**What this task involves:**
Copy out each line below containing "icon".

**Dataset:**
━━━

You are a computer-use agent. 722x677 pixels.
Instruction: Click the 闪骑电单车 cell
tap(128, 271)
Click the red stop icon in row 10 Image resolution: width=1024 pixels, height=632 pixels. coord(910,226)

━━━

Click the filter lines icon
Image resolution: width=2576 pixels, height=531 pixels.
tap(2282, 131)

━━━

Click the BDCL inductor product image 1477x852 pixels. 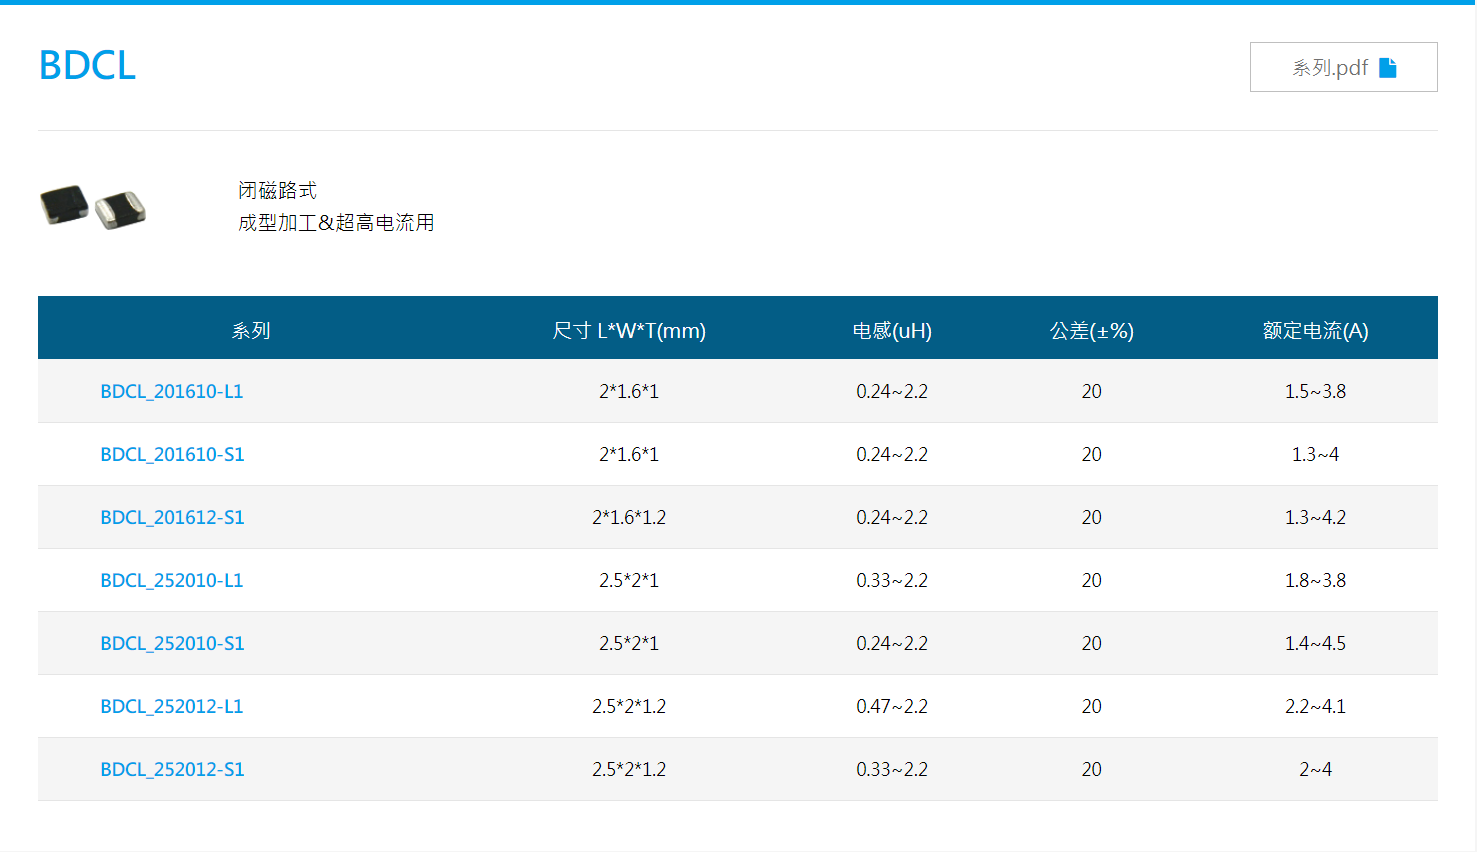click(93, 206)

━━━

**Task output:**
Click the red stop icon in row 10 Image resolution: width=1024 pixels, height=632 pixels. coord(910,226)
Click the filter lines icon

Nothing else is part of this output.